What to Take With and What to Leave Home

While many of the Rabbanim of the cities and towns near the city of Tolna would have been delighted to spend various Yamim Tovim throughout the year in the presence of the Rebbe, Harav Dovid of Tolna, zy”a, they were unable to leave the residents of their town. It was only on Shavuos, a two-day Yom Tov during which far fewer halachic questions arose than a Pesach or Sukkos, that they would travel to the Rebbe.

Among the Rabbanim standing on line to give shalom to the Rebbe one Erev Shavuos was a Rav who, unlike the others, didn’t consider himself a Chassid. Since, however, most of the residents in his town were devout Tolna Chassidim and cognizant of the fact that all the other Rabbanim of the area were spending Shavuos with the Rebbe, he felt he had no choice but do so as well.

The Rebbe greeted each visitor cordially, but when it came to this Rav, he expressed surprise at his coming.

“How can a Rav leave his townspeople like a flock without a shepherd over Yom Tov?” The Rebbe asked him.

The Rav was taken aback.

“I am not the only Rav who came,” he protested. “There are many other Rabbanim here, and the Rebbe didn’t tell them anything…”

“The others who came left their [being a] Rav at home,” the Rebbe explained. “You brought the Rabbanus with you…”

This anecdote helps explain why two individuals may travel to see a Gadol or attend a shiur of a leading Rav, and one will leave inspired and uplifted; the other disappointed at the empty feeling in his heart.

It all depends on how one prepares for the visit or event, on the attitude one brings with him, and what he leaves at home.


We learn this week how, after more than two decades of separation, Yosef Hatzaddik meets his brothers. He immediately recognizes them, but they don’t recognize him.

Rashi teaches that this is because when Yosef was sold down to Egypt at the age of seventeen, he did not yet have a beard. His older brothers on the other hand, already had beards at that time.

This explains why they didn’t recognize his physical characteristics. But how is it possible that the saintly Shevatim, each of whom was a towering spiritual giant in his own right, didn’t sense the great kedushah of the man they were speaking to, which would have led them to realize that he wasn’t a mere Egyptian viceroy?

One approach is that, although the Shevatim were hoping to find Yosef in Mitzrayim — and were willing to spend whatever was necessary to redeem him — clearly they didn’t think that the brother they had sold as a slave would be the most powerful figure in Egypt after the king.

When they traveled down on a mission to buy food, their only intention in dealing with the man they knew as Tzafnas Paanei’ach was to supply their material needs.
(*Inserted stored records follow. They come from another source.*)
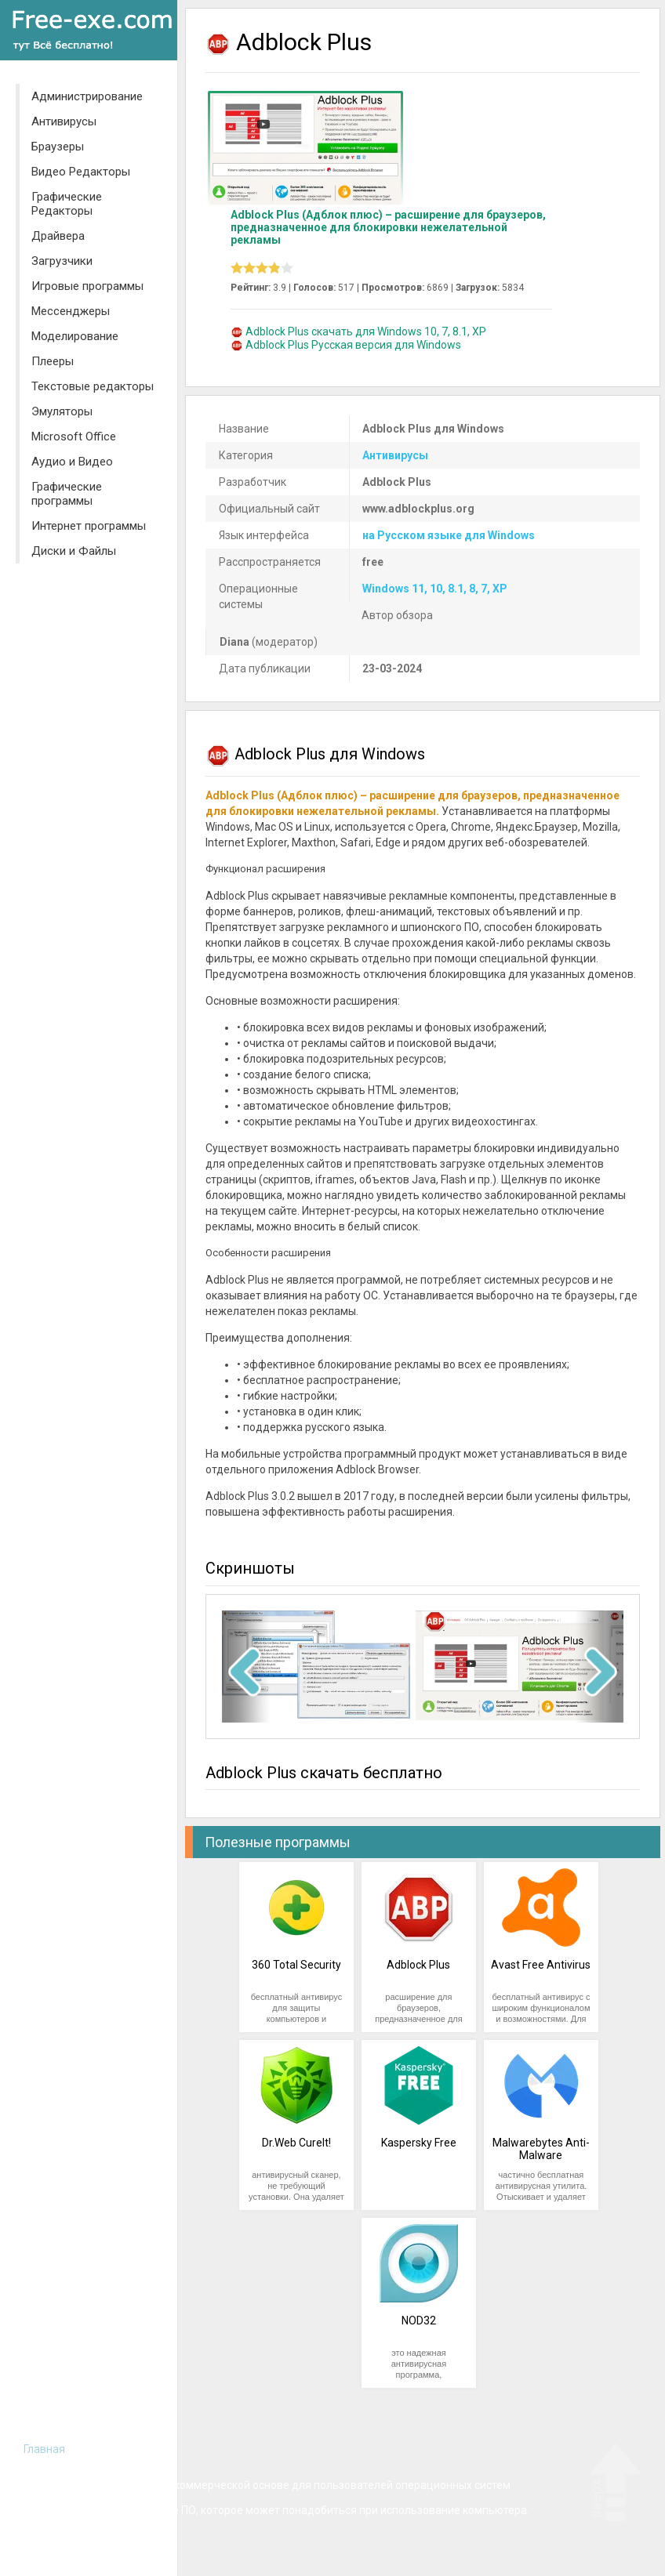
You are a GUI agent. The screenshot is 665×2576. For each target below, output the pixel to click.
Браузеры (57, 146)
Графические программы (66, 494)
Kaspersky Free (418, 2142)
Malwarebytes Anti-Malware (541, 2148)
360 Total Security (296, 1964)
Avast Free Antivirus (541, 1964)
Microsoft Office (73, 436)
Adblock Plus (418, 1964)
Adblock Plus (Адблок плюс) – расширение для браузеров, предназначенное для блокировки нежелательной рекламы (388, 227)
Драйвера (58, 236)
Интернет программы (88, 526)
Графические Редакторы (66, 204)
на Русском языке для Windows (448, 535)
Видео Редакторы (80, 172)
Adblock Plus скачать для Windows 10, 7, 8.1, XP (365, 331)
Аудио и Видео (72, 462)
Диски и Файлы (73, 551)
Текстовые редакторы (92, 386)
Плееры (52, 361)
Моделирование (74, 336)
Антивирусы (63, 121)
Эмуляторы (62, 411)
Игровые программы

Indeed, they had traveled to one of the greatest tzaddikim of their generation. But since their preparations for the encounter, and their intentions for this meeting, weren’t for spiritual inspiration and growth but to buy food, they didn’t feel the kedushah and tzidkus of Yosef Hatzaddik. (Based on a teaching by the Divrei Yisrael.)


Every Shabbos is a lofty time of spiritual recharging and inspiration. Shabbos is an oasis of ruchniyus, a time when we put away all our weekday worries and preoccupations and focus on growing closer to Hashem.

Rosh Chodesh also is a day of remembrance, and salvation of the soul. It is a time of atonement and also hischadshus — renewal.

Among the main decrees the Greeks enacted in their efforts to tear the Jews of the time away from the Torah was a prohibition against celebrating Rosh Chodesh. For Rosh Chodesh heralds a new beginning: The moon wanes each month and finally disappears, only to appear again and then steadily grow larger and larger, casting ever-greater illumination. The Greeks were determined to take from us this power of hischadshus, so they banned Rosh Chodesh.

Chanukah, too is a special time for renewal. The word chanukah — as in Chanukas haMishkan — usually means an “inauguration,” a preparation for something of primary importance that is yet to come. As the Kozhiglover Rav, Hy”d, teaches, Chanukah lights up the entire year with the power of hischadshus — renewal.

How much more so when these three lofty periods of time, Shabbos, Rosh Chodesh and Chanukah come together in one!

May we have the wisdom to enter this Shabbos with the proper mindset, and become vessels to receive the great inspiration that lies within Shabbos Rosh Chodesh Teves.